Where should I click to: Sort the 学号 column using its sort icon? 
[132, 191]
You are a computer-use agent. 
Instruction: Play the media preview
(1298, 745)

= = = = =

▶ **Work request**
Take the records above and copy them out exactly.

▶ **Answer for this exercise**
Where should I click to: Sort the 学号 column using its sort icon? 
[132, 191]
You are a computer-use agent. 
Instruction: Play the media preview
(1298, 745)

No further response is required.